The exercise: Output the following data line for line, with no changes.

Start Records provided

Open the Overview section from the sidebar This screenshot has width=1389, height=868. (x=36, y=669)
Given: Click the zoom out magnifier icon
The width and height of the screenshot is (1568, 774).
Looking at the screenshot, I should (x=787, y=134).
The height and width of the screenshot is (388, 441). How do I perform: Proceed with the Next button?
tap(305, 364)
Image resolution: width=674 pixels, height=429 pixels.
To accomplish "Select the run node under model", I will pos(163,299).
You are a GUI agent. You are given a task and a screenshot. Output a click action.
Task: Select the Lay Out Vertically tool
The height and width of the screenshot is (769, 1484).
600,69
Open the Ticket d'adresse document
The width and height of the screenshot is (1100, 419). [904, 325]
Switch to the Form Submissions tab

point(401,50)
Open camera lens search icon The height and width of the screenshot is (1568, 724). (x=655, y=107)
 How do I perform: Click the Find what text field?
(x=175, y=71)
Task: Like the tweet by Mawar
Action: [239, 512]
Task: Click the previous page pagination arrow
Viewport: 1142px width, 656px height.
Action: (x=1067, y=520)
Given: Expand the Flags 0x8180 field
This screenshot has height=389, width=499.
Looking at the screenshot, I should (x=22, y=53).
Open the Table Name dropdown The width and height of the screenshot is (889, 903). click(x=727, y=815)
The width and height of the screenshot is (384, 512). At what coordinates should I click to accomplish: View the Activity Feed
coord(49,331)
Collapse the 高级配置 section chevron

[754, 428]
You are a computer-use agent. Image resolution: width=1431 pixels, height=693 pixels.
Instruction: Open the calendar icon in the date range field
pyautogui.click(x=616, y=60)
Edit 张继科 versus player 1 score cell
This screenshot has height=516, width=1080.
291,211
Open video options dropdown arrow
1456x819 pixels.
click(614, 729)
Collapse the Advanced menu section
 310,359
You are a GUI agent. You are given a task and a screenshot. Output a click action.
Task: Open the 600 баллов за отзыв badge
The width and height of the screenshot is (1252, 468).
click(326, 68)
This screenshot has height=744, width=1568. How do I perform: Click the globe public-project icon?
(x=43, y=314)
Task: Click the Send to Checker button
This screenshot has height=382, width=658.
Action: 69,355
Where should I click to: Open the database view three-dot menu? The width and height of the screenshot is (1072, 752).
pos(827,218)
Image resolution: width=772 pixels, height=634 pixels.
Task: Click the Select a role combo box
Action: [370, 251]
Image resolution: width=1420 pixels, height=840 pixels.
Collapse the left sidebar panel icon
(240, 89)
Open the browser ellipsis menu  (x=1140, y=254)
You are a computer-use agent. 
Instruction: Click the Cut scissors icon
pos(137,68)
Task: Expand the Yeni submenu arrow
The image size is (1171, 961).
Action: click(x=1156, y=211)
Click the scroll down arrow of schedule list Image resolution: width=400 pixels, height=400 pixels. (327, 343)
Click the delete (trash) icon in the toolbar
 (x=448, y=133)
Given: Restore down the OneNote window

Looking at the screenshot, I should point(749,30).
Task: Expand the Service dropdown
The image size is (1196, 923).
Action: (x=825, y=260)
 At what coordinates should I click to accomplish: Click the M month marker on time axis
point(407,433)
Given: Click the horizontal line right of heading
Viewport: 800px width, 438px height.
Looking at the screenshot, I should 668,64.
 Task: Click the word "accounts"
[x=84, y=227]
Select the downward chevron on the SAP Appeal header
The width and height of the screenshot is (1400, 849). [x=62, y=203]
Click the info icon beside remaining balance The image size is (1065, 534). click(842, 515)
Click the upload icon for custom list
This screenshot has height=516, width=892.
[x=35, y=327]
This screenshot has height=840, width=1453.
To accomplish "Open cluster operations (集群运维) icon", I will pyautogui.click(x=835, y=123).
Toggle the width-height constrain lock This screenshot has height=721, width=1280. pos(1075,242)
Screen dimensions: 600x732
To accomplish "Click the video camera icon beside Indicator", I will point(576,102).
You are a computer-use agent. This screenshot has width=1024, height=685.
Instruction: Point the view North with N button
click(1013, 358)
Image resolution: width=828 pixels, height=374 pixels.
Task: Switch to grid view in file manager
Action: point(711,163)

End Records provided

Answer to the exercise:
Open the Overview section from the sidebar This screenshot has width=1389, height=868. (x=36, y=669)
Given: Click the zoom out magnifier icon
The width and height of the screenshot is (1568, 774).
Looking at the screenshot, I should (x=787, y=134).
The height and width of the screenshot is (388, 441). How do I perform: Proceed with the Next button?
tap(305, 364)
Image resolution: width=674 pixels, height=429 pixels.
To accomplish "Select the run node under model", I will pos(163,299).
You are a GUI agent. You are given a task and a screenshot. Output a click action.
Task: Select the Lay Out Vertically tool
The height and width of the screenshot is (769, 1484).
600,69
Open the Ticket d'adresse document
The width and height of the screenshot is (1100, 419). [904, 325]
Switch to the Form Submissions tab

point(401,50)
Open camera lens search icon The height and width of the screenshot is (1568, 724). (x=655, y=107)
 How do I perform: Click the Find what text field?
(x=175, y=71)
Task: Like the tweet by Mawar
Action: [239, 512]
Task: Click the previous page pagination arrow
Viewport: 1142px width, 656px height.
Action: (x=1067, y=520)
Given: Expand the Flags 0x8180 field
This screenshot has height=389, width=499.
Looking at the screenshot, I should (x=22, y=53).
Open the Table Name dropdown The width and height of the screenshot is (889, 903). click(x=727, y=815)
The width and height of the screenshot is (384, 512). At what coordinates should I click to accomplish: View the Activity Feed
coord(49,331)
Collapse the 高级配置 section chevron

[754, 428]
You are a computer-use agent. Image resolution: width=1431 pixels, height=693 pixels.
Instruction: Open the calendar icon in the date range field
pyautogui.click(x=616, y=60)
Edit 张继科 versus player 1 score cell
This screenshot has height=516, width=1080.
291,211
Open video options dropdown arrow
1456x819 pixels.
click(614, 729)
Collapse the Advanced menu section
 310,359
You are a GUI agent. You are given a task and a screenshot. Output a click action.
Task: Open the 600 баллов за отзыв badge
The width and height of the screenshot is (1252, 468).
click(326, 68)
This screenshot has height=744, width=1568. How do I perform: Click the globe public-project icon?
(x=43, y=314)
Task: Click the Send to Checker button
This screenshot has height=382, width=658.
Action: 69,355
Where should I click to: Open the database view three-dot menu? The width and height of the screenshot is (1072, 752).
pos(827,218)
Image resolution: width=772 pixels, height=634 pixels.
Task: Click the Select a role combo box
Action: [370, 251]
Image resolution: width=1420 pixels, height=840 pixels.
Collapse the left sidebar panel icon
(240, 89)
Open the browser ellipsis menu  (x=1140, y=254)
You are a computer-use agent. 
Instruction: Click the Cut scissors icon
pos(137,68)
Task: Expand the Yeni submenu arrow
The image size is (1171, 961).
Action: click(x=1156, y=211)
Click the scroll down arrow of schedule list Image resolution: width=400 pixels, height=400 pixels. (327, 343)
Click the delete (trash) icon in the toolbar
 (x=448, y=133)
Given: Restore down the OneNote window

Looking at the screenshot, I should point(749,30).
Task: Expand the Service dropdown
The image size is (1196, 923).
Action: (x=825, y=260)
 At what coordinates should I click to accomplish: Click the M month marker on time axis
point(407,433)
Given: Click the horizontal line right of heading
Viewport: 800px width, 438px height.
Looking at the screenshot, I should 668,64.
 Task: Click the word "accounts"
[x=84, y=227]
Select the downward chevron on the SAP Appeal header
The width and height of the screenshot is (1400, 849). [x=62, y=203]
Click the info icon beside remaining balance The image size is (1065, 534). click(842, 515)
Click the upload icon for custom list
This screenshot has height=516, width=892.
[x=35, y=327]
This screenshot has height=840, width=1453.
To accomplish "Open cluster operations (集群运维) icon", I will pyautogui.click(x=835, y=123).
Toggle the width-height constrain lock This screenshot has height=721, width=1280. pos(1075,242)
Screen dimensions: 600x732
To accomplish "Click the video camera icon beside Indicator", I will point(576,102).
You are a computer-use agent. This screenshot has width=1024, height=685.
Instruction: Point the view North with N button
click(1013, 358)
Image resolution: width=828 pixels, height=374 pixels.
Task: Switch to grid view in file manager
Action: point(711,163)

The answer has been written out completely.